I didn’t know much about HPV-caused cancers at the time that I was diagnosed, so I did a lot of research to understand both the disease and its effects on patients. I decided to create the HPVCancerResources.org website as a way of giving back. I wanted other HPV-cancer patients to have an easier time than I did finding the information that would help guide them through their treatment and recovery. I also wanted this to serve as a resource so that people could learn about the HPV vaccine, which can prevent the vast majority of HPV-caused cancers from ever developing.
Do you have any advice for separating fact from fiction regarding online information?
Go to a reputable source for the information. Facts I compiled on my website are sourced from the Centers for Disease Control, the National Institutes of Health, the American Cancer Society, and similar groups. I provide actual citations to many of the research studies I found, along with links so that website visitors can access the information directly. I even put in an entire page refuting myths about the HPV vaccine, since there are so many of these circulating on the internet.
What are the main responses have you seen to the HPV vaccine?
These can be divided into three groups. Most parents clearly understand the value of the vaccine (who wouldn’t want to prevent their kids from getting cancer?) and follow their pediatrician's recommendation to immunize their kids. In a second, smaller group are parents who are hesitant to vaccinate their kids with this (and a number of other vaccines) because they’ve seen or heard scary anecdotes about the vaccine. Most of these parents can be convinced to immunize their kids when they’re presented with the facts showing the vaccine is both safe and effective. The smallest group are anti-vaccine parents. Sadly, there is nothing that you can say to them to change their minds; no amount of factual information will alter their stance.

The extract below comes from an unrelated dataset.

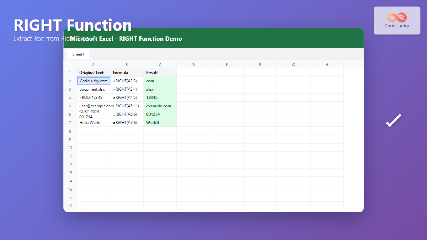The image size is (427, 240).
Task: Click the white checkmark icon
Action: 393,121
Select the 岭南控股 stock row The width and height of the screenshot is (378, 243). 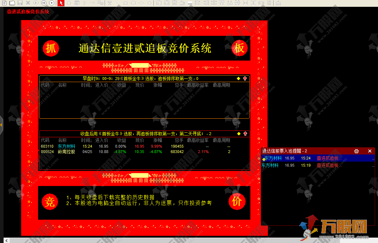pos(67,152)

I focus my energies on the first two groups, as the third one is simply beyond reaching and teaching.
What do you see as the greatest obstacle to take up of the HPV vaccine? How can we overcome this?
The greatest obstacle for the vaccine are the myths and misinformation spread all over the internet by the anti-vaccine movement. We can overcome this by spending the time to educate parents about the diseases that the virus causes, and dispel whatever myths they’ve heard that have made them hesitant. Having a resource that you can send these parents to that will educate them is also valuable, which was one of my motivations for creating the website.
Do you have any final thoughts or anything you would like to add?
It’s a pretty simple message I want to get across to parents: cancer prevention beats cancer treatment! I can attest to the truth of this statement because of my background as a cancer researcher coupled with the fact that I am an HPV-cancer survivor.